UNORTHODOX AND UNFORGETTABLE
Sacnoth’s Shadow Hearts is a bold sequel that really builds upon Koudelka. One fascinating battle system was changed for another which, thanks to the Judgement Ring, managed to be even more fascinating, and simply quite good. PlayStation 2’s superior hardware allowed the artists to go even wilder with monster designs, and most of them do look reasonably scary, as opposed to Koudelka’s rather goofy looks of some of the monsters that were intended to frighten you, but couldn’t due to the lack of hardware power on the first PlayStation. But, most of all, the story, the main characters and the relationships between them, as well as the many small-scale conflicts the party resolve on their way, make Shadow Hearts really stand head and shoulders above Sacnoth’s first attempt.

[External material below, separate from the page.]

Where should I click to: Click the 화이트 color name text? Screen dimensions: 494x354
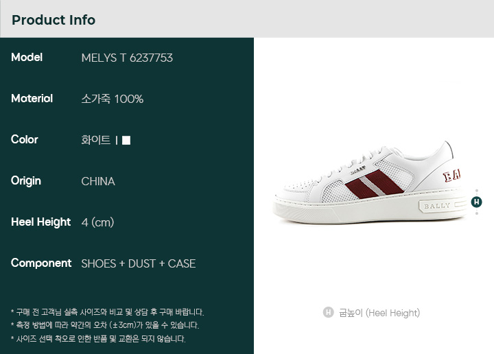point(96,140)
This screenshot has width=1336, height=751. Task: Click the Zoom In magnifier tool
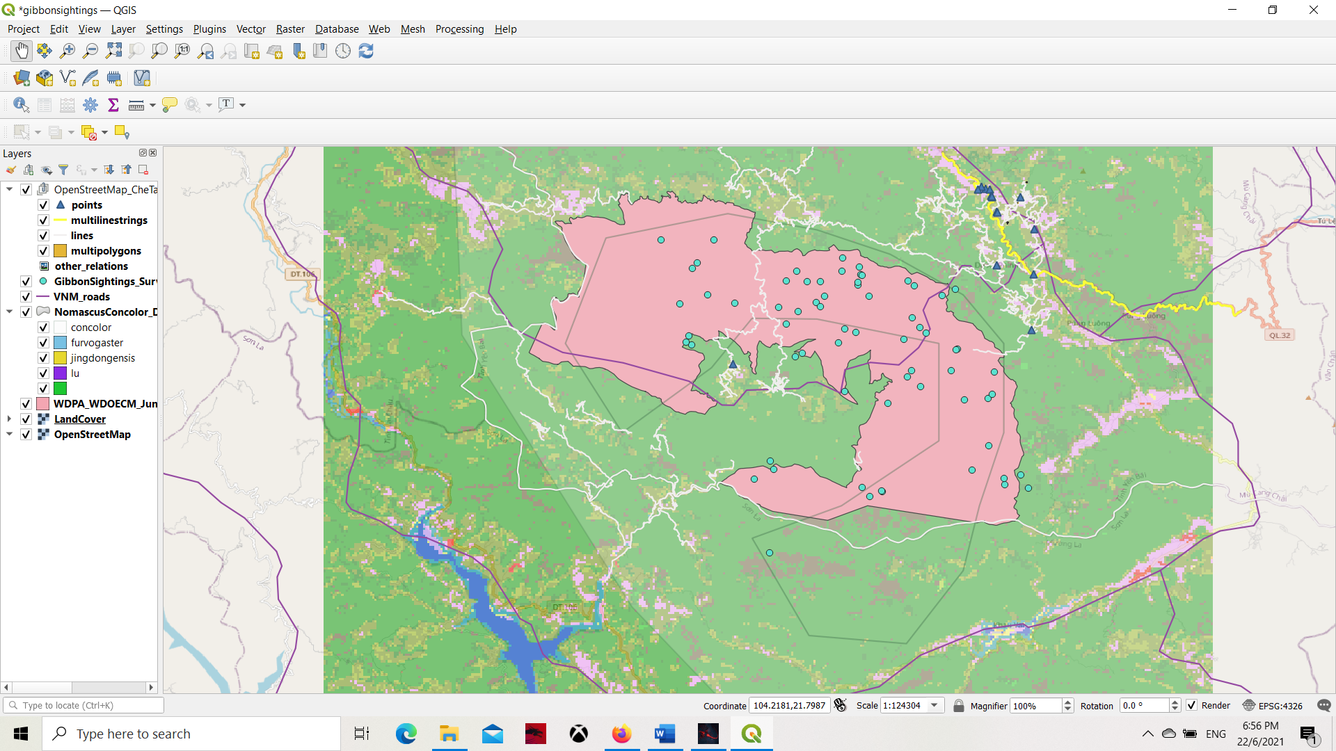coord(67,51)
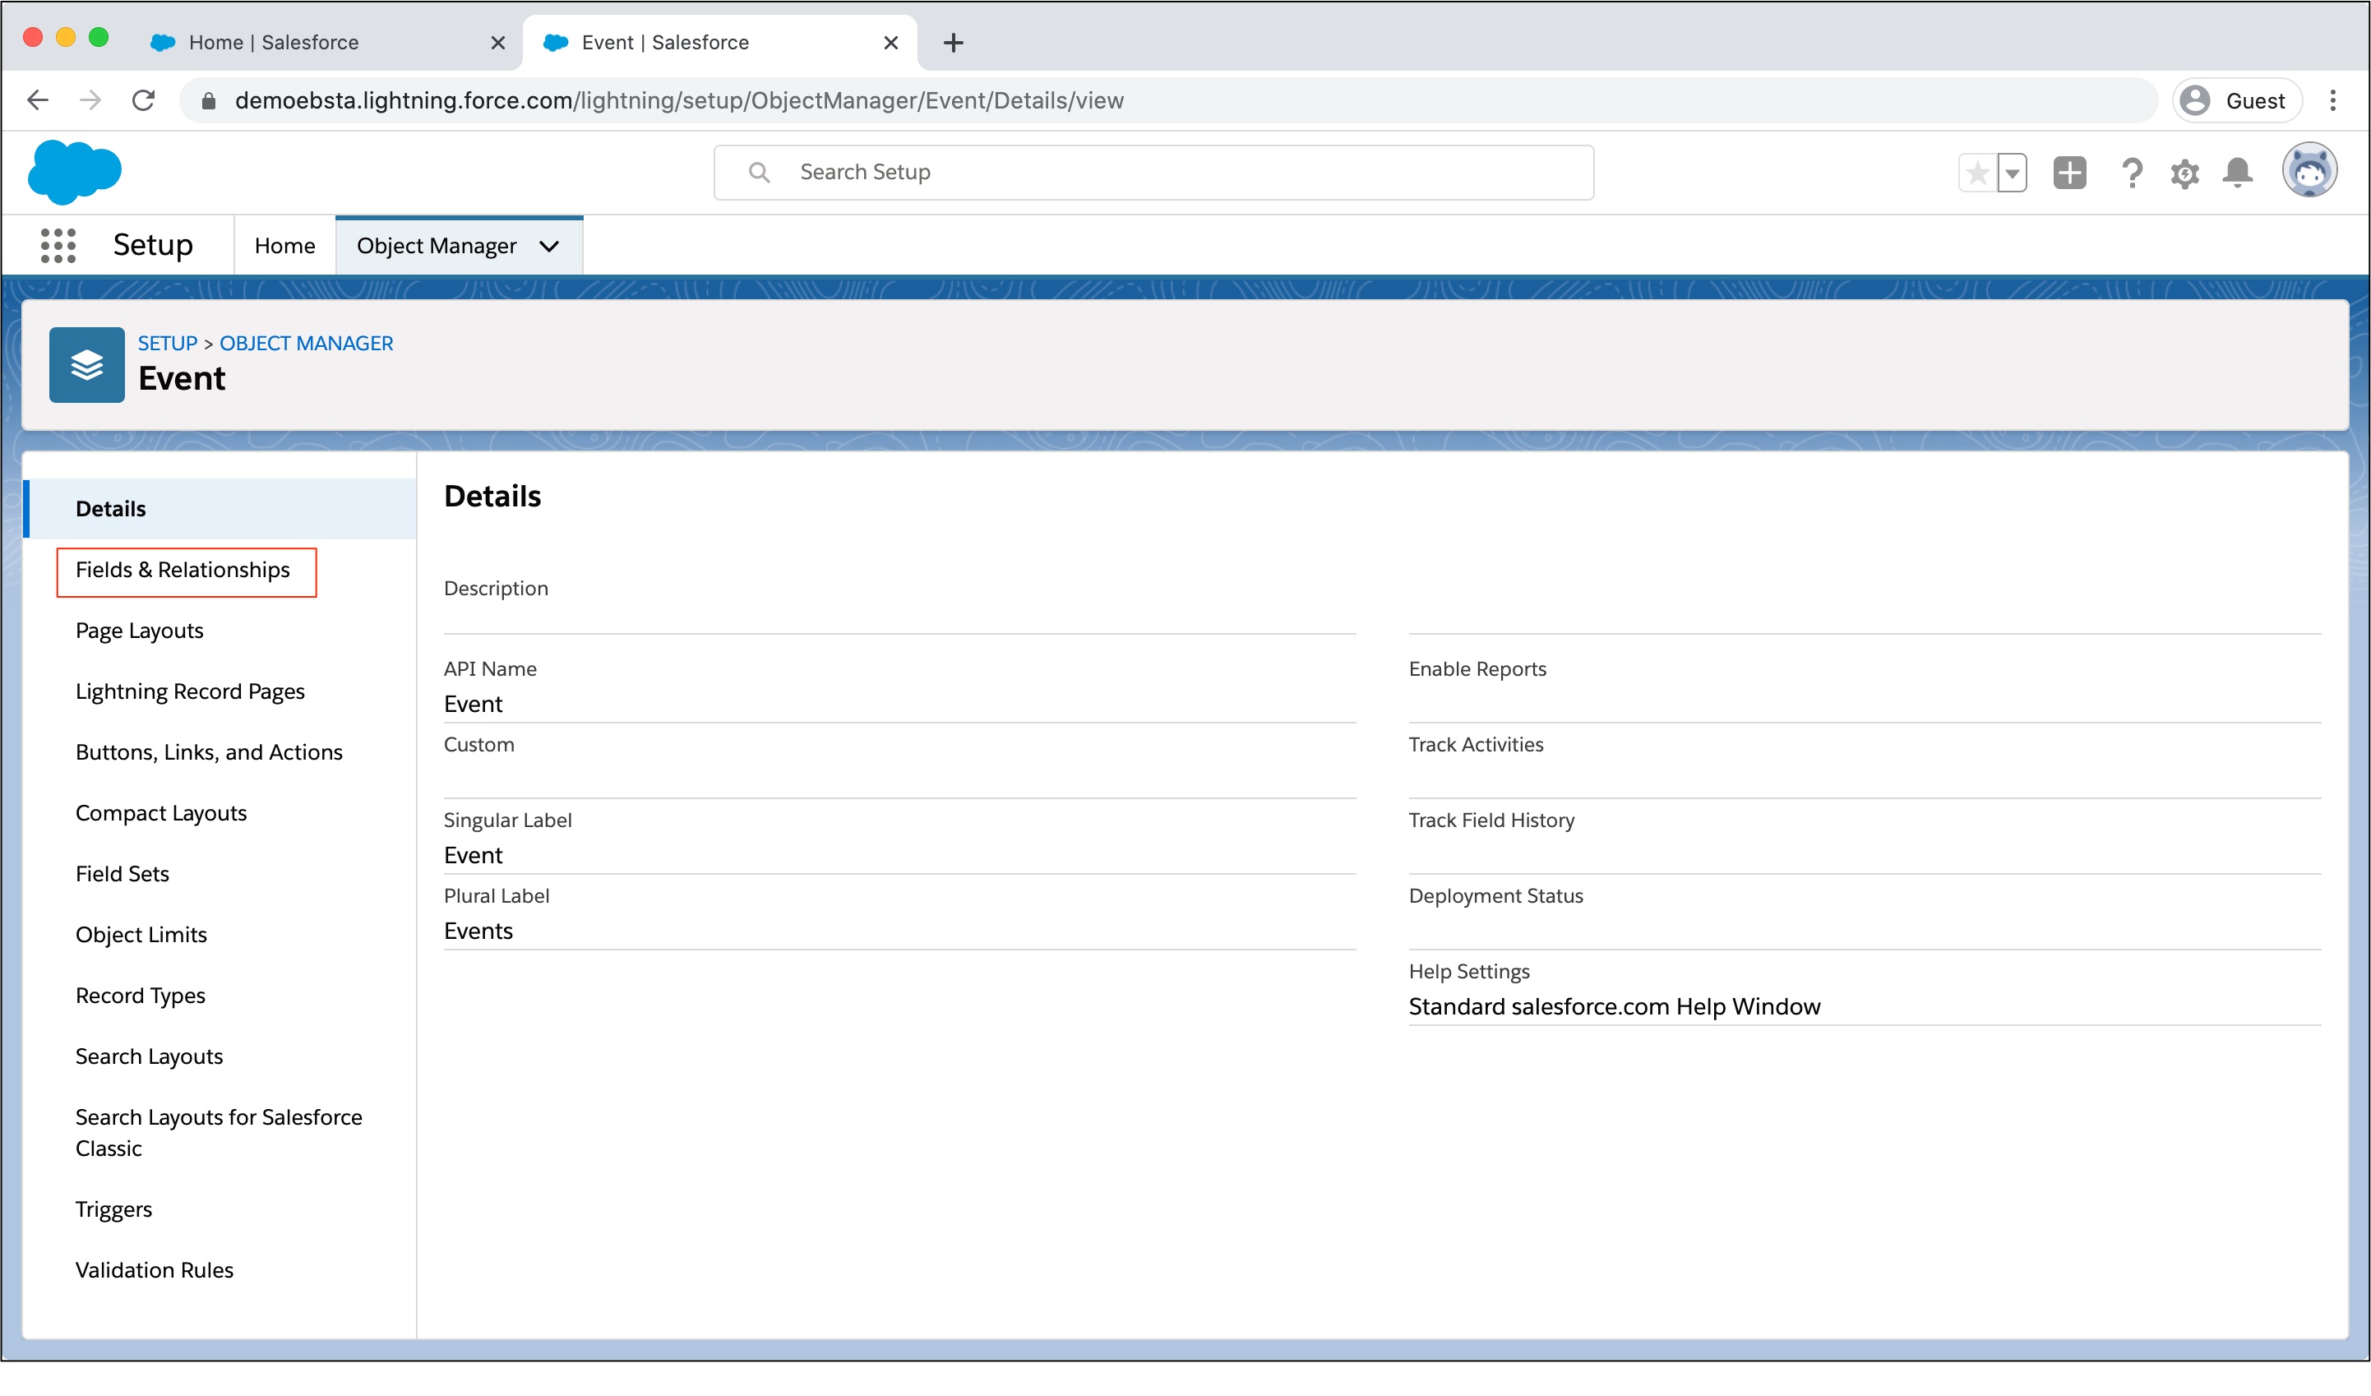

Shadow Hearts is certainly one of the best PlayStation 2 games, and I highly recommend it to RPG fans – particularly ones that are not afraid to jump into a rather dark story. While it’s not a saga of the proportions as, say, Xenosaga or .hack, its fascinating world and loose basis in the actual history of the early 20th century certainly make it stand out among the rest. And most of all, Yuri is not a protagonist you will encounter often. I can’t wait to play the sequel!